Newton Mayor Wayne Levante has publicly spoken against the school district’s plan, the board of education members and district administrators.  After the results were in Levante responded to a request for a comment.

“The residents of Newton made the right choice by voting no,” Levante said.  “As I mentioned previously in multiple venues, the plan presented was incomplete, subpar and would have been disastrous for Newton and our future.

“Members of the Newton Council had multiple meetings with BOE members and Dr. Greene articulating concerns and trying to help develop a plan that could possibly work.  All suggestions were ignored.

At this point,” Levante continued, “I am uncertain of what will happen next.  The BOE’s and Dr. Greene’s agenda and vision DO NOT [Levante’s emphasis] align with an overwhelming majority of the members of our community.  Based on my previous interactions with board President Stella Dunn, other board members and administration, I do not anticipate them easily conforming to the will and desires of the people.  This is a great concern to me."

The Newton mayor posted similar comments on his facebook page. 

The vote was a hot topic on social media with residents posting about the results; some discussed the voter turnout being awful, some were happy about the decision and others were not so pleased.

“This is an awful voter turnout. Whether your vote was yes or no, only 25% [sic] of registered voters came out” said one Facebook post, while another commented “I personally couldn’t be happier with this decision,” and yet another Facebook post said “I do hope a new proposal in the future will satisfy the majority of our resident’s concerns. I am so disappointed in this outcome. A new educational facility IS a selling point to attract young families to this area.”

Board member Ed Caffrey commented during the board of education meeting when the results were announced, “I don’t think we should look at this as a failure, I think we should just look ahead and move on and still continue to do what’s right for our kids.”

Public comments made at the end of the meeting tonight included a heartfelt apology from Newton resident Linda Gianni.

Gianni said, “I wanted to say I am sorry about the referendum, I know you put a lot of work into it and I know it is disappointing and that you had the best interest of the district, the town, the students, and the taxpayers and I am sorry you didn’t have any support.”

The second public comment had to do with what the board’s next step was going to be moving forward and if they had a plan if the referendum ended up not passing.  Greene answered on behalf of the board.

“We would need to take a step back and assess where we are. We talked throughout each step along the way.  We’ve talked about a number of different options, the first one we sort of centered around was for the option of a new middle school and that was not going to fit within a budget.  The second option was the one that we had the referendum about and we heard what the taxpayers feel about that. I don’t know that the board concluded with any other option of wanting to move something else forward.

“Any other option of wanting to move something else forward would probably require a referendum of some sort, so I suspect we will get back to thinking about the long range view; is there a different option that we want to pursue now, are the options that were already on the table ones that need some time and effort.

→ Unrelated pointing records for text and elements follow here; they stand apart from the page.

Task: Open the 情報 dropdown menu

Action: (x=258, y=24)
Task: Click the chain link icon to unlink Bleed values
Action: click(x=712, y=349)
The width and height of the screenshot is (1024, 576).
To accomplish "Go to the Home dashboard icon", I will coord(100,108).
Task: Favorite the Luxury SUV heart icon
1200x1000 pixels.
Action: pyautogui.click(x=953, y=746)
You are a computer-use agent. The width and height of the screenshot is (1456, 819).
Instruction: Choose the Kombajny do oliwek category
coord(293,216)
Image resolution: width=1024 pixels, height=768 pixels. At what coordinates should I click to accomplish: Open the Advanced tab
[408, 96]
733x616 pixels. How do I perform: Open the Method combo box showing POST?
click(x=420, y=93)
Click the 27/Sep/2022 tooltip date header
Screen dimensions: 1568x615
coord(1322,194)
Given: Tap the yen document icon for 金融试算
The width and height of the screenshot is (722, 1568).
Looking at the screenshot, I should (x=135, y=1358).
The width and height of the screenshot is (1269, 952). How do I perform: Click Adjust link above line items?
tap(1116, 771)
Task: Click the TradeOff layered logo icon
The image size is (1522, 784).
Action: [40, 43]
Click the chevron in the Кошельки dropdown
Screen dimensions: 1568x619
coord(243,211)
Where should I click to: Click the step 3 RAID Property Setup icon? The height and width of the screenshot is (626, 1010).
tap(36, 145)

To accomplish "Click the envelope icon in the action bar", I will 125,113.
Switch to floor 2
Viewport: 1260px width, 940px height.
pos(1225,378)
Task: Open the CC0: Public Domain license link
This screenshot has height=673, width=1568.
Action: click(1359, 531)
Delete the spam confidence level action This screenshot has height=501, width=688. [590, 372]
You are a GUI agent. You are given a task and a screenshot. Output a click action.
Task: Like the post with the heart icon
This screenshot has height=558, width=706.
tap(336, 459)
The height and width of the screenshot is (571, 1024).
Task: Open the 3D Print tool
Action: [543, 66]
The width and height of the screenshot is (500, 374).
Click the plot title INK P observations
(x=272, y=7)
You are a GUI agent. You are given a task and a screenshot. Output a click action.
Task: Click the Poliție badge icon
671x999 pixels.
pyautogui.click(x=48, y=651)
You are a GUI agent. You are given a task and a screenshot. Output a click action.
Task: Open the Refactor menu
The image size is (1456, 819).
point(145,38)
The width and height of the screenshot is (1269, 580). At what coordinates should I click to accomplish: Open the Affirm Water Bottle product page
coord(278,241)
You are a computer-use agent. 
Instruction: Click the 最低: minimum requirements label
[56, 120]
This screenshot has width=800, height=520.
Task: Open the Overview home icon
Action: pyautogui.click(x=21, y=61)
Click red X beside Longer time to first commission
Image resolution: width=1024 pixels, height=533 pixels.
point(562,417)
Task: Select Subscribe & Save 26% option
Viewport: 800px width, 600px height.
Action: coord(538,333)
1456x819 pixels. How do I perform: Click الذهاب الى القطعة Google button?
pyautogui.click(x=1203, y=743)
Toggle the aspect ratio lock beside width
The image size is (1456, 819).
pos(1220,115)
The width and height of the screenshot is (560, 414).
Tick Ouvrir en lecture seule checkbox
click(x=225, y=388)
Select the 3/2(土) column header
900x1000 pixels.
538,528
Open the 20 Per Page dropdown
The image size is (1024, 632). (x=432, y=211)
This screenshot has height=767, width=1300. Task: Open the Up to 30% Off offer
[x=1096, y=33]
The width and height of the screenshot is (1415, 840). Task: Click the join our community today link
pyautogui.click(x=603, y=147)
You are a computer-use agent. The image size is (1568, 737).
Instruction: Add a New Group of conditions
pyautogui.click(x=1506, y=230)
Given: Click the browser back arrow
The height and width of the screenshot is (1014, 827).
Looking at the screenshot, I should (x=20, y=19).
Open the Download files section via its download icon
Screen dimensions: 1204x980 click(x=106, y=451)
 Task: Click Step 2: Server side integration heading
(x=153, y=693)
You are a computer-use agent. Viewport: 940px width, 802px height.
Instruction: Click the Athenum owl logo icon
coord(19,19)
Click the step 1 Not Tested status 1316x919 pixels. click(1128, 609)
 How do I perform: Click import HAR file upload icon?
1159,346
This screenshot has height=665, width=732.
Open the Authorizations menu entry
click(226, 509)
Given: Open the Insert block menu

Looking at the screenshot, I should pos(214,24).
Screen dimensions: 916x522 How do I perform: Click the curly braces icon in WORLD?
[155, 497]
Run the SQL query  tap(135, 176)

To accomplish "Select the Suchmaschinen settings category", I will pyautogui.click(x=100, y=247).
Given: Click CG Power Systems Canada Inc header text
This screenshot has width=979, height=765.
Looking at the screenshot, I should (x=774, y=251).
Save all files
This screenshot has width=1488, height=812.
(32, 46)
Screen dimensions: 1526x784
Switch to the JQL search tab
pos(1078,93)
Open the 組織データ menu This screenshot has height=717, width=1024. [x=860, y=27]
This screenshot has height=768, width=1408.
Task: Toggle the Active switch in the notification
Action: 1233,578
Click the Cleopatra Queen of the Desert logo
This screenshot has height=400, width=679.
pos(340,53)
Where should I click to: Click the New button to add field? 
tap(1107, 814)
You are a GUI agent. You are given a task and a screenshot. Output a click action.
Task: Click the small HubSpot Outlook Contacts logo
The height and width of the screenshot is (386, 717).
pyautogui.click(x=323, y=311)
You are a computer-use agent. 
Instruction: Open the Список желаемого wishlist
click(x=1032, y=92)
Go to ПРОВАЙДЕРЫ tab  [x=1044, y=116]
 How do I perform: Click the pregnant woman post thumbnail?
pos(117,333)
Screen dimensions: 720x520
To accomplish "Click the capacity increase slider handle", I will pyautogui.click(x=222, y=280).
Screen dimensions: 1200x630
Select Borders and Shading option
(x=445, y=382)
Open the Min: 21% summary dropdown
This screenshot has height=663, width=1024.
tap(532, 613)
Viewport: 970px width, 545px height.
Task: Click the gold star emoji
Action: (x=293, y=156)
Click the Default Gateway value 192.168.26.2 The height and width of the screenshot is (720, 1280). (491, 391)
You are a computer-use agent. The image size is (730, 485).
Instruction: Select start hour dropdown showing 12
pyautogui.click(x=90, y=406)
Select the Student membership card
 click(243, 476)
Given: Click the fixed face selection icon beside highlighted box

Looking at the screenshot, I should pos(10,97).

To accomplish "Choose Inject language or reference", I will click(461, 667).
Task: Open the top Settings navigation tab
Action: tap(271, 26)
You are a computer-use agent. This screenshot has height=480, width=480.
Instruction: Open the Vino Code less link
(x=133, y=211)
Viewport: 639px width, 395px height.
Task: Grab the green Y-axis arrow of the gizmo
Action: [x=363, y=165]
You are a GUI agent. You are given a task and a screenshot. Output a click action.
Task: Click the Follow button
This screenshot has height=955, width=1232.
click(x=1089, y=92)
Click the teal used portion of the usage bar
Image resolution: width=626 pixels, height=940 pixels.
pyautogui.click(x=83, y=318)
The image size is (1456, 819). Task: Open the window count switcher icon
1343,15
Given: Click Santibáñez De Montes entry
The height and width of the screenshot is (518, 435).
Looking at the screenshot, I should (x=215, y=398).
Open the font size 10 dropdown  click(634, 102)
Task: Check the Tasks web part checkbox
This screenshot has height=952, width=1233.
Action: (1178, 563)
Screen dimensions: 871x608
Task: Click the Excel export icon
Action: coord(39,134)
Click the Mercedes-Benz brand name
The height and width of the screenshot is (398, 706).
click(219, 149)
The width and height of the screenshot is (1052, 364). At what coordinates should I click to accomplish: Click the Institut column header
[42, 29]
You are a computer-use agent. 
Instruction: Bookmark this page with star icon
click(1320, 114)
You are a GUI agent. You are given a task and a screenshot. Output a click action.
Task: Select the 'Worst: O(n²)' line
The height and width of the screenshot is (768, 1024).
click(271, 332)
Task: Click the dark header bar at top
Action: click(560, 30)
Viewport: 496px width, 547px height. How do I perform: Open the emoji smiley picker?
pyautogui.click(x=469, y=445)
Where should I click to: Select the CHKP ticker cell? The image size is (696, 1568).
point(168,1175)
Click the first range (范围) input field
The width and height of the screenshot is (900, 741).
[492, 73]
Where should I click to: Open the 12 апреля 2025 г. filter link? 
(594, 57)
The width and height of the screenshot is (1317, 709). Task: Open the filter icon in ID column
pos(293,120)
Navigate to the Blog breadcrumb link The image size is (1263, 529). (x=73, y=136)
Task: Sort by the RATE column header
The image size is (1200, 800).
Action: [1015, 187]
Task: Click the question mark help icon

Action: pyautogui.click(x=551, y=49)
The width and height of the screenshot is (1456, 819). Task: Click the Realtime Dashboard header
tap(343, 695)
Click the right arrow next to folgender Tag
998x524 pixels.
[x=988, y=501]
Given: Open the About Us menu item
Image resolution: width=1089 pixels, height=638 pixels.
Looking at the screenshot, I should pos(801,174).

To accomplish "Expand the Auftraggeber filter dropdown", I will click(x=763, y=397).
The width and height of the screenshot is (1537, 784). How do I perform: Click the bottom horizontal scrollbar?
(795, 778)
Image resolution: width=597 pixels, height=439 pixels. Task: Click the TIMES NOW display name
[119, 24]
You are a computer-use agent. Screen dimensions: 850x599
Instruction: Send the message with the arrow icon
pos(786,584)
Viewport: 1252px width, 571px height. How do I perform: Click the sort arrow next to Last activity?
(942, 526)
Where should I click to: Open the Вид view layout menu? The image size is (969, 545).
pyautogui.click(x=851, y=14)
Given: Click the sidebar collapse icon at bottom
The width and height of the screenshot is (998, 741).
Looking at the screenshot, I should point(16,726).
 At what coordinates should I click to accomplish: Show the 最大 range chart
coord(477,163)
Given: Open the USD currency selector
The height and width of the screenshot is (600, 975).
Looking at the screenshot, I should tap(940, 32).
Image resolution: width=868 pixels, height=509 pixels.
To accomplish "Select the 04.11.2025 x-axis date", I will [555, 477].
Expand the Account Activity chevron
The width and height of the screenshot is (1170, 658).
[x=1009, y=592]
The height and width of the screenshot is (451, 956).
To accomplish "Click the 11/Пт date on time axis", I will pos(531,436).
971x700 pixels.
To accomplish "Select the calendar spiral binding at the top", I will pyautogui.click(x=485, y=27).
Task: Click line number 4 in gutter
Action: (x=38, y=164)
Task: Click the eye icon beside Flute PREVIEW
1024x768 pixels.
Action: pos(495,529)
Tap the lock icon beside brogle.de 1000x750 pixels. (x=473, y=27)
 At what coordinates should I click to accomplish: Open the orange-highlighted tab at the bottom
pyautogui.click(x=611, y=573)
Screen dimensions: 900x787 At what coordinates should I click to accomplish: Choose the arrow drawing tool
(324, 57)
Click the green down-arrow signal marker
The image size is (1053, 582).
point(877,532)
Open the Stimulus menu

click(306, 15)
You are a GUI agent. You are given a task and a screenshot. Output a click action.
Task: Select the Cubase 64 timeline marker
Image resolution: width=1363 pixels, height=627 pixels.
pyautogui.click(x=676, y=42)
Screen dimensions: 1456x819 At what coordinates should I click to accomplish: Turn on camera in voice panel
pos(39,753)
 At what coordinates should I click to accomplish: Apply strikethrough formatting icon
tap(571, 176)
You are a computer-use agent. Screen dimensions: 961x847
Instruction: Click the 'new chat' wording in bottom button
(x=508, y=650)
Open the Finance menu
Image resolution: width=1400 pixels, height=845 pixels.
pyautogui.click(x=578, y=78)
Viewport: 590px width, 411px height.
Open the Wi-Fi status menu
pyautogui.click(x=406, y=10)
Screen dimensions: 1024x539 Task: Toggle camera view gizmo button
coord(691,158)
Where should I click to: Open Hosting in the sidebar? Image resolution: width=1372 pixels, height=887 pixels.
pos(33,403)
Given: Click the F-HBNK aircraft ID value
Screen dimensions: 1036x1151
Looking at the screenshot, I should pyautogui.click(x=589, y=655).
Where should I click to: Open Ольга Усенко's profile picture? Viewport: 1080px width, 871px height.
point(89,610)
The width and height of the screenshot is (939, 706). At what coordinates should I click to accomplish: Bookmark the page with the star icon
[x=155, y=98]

“As I alluded to before a major stumbling block that we had is simply that this town is paying 4 million dollars in taxes every year beyond what’s the fair share and I think until that get resolved, it’s difficult to think about a referendum. But we may think about it differently and at the very least we do have some projects that we can consider moving forward with that are smaller that can continue to move our facilities in a positive direction.

“So I think all of those are possibilities at this point. Probably just us taking a step back, digesting the news and then being ready to move forward, but there was no planning and discussion of what would be the next steps if it didn’t pass, we were going to wait, put our efforts into this, and if it didn’t, we would have to take it from there.”

The Newton Board of Education will hold its next meeting on Tuesday, October 17, beginning at 7 p.m. in the Board of Education office located on Trinity Street, public comments are always welcome.